In a short blog post more than four years ago, I published “The 10 Commandments of Leadership“. They weren’t original. Since then, I’ve done much, learned much, and come to realize things are hardest for those who think they should be easy. They’re not.

If you want to assume a leadership position — even if that means leading by example and doing good, conscientious work, regardless of your position — three qualities are prerequisite: Self-faith. Determination. Thick skin. Beyond those, you’ll have to find a way to reconcile yourself to these 10 realities:

  1. Integrity and karma are inseparable.
  2. There’s nothing you can do to make small minds big.
  3. Those most likely to preach change are the least likely to change.
  4. Some people are more comfortable being right than being successful.
  5. People will reject your best work as offhandedly as they reject your worst.
  6. Some people will know they need help, ask for it, pay for it, then refuse to take it.
  7. Those least likely to accept your judgment are most likely to blame you for their failure.
  8. Regardless of how much thought you give something, people will assume you gave it none.
  9. The better you are at something, the easier it is for people to believe they can do it themselves.
  10. People never know what they want, but they always know they don’t want what you’ve done as soon as you do it.

The Last Word

I’ve excerpted Ralph Waldo Emerson’s essay, “Self-Reliance”, in many of my posts. Since it remains a guiding light, I’ll do it again here:

To believe our own thought, to believe that what is true for you in your private heart is true for all men — that is genius … A man should learn to detect and watch that gleam of light which flashes across his mind from within … Yet he dismisses without notice his thought, because it is his … Great works of art have no more affecting lesson for us than this. They teach us to abide by our spontaneous impression with good-humored inflexibility — then most when the whole cry of voices is on the other side.

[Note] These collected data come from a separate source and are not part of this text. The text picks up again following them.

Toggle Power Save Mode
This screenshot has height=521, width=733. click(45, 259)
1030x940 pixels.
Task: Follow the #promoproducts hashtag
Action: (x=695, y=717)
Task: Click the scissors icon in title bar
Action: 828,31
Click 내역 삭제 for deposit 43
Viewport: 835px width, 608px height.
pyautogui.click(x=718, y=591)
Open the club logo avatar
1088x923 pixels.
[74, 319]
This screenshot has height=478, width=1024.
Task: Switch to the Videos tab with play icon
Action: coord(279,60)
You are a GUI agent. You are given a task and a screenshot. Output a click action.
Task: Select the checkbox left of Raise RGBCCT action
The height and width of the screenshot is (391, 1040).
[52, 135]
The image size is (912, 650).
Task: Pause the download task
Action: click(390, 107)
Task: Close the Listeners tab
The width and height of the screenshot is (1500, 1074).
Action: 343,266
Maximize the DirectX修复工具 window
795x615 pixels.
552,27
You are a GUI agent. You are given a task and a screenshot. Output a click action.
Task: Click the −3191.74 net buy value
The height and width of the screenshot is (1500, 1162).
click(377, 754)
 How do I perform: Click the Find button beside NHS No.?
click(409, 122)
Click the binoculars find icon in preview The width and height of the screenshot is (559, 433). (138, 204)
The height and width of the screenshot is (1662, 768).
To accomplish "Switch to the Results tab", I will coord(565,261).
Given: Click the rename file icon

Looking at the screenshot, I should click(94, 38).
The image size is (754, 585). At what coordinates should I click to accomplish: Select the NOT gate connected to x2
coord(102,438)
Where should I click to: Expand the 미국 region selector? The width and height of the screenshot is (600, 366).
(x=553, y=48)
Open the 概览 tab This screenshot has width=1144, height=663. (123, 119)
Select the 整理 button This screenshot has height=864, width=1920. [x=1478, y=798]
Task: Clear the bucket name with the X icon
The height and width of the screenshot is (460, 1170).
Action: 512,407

Else, to-morrow a stranger will say with masterly good sense precisely what we have thought and felt all the time, and we shall be forced to take with shame our own opinion from another.

 

There is a time in every man’s education when he arrives at the conviction that envy is ignorance; that imitation is suicide; that he must take himself for better, for worse, as his portion … We but half express ourselves, and are ashamed of that divine idea which each of us represents … but God will not have his work made manifest by cowards …

 

Trust thyself: every heart vibrates to that iron string.